Consumers Made To Suffer

Date January 16, 2008

Banks and lenders, having been affected by the credit crunch, are squeezing credit for their customers. It was inevitable: the end consumer, be it an individual, household or business, always ends up taking the rap for the gung-ho approach of bankers out to make bigger, faster profits, and taking more risks to do so with personal loans. The latest Credit Conditions Survey from the Bank of England (BoE) shows that problems that began in US sub-prime lending will impact the man on the UK street. Output and growth are likely to come down and the outlook for jobs is likely to worsen.

The good news is that given the contents of the report, the BoE is likely to cut its base rate, possibly as early as the January review.

However, banks are unlikely to pass on the cuts to consumers, as they hold onto the money for their own cash-flow and profits. Many banks have not passed on the full interest rate cut from December in mortgage rates or loans rates.

The housing market faces two main problems: lenders are less willing to lend; and mortgage providers are concerned for a downturn in residential sales, so are holding back for that reason too.

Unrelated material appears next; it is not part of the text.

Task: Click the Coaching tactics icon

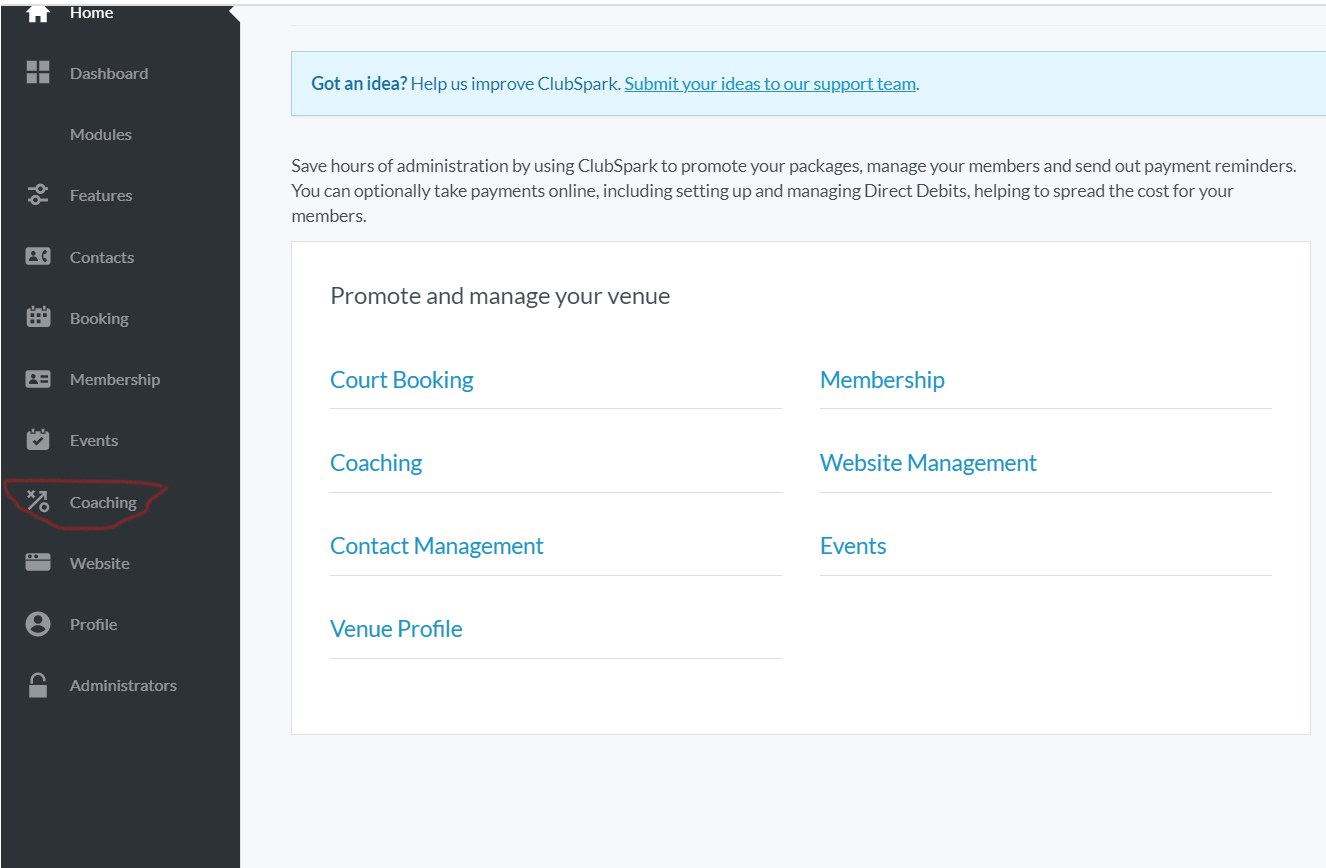Action: point(37,501)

Lack of liquidity has affected businesses already and will continue to do so throughout 2008. Private equity is also suffering as that represents a gamble too.

Reduced consumer credit will eventually mean a reduction in spending and retailers will suffer. Image of sales chaos after Christmas may have been illusory. Next did achieve better profits for the year than expected, but says 2008 ‘will be tough’. DSG (owner of Currys and PC World) says profits were short by £50m and there is talk of a closure of 200 of 700 outlets, a break-up of the group, and a reduced dividend.

The pound has slumped in value since the reduction in interest rates, taking it down to $1.97. However, for those who sell to the US it is good news and may help to start to close the UK trade deficit.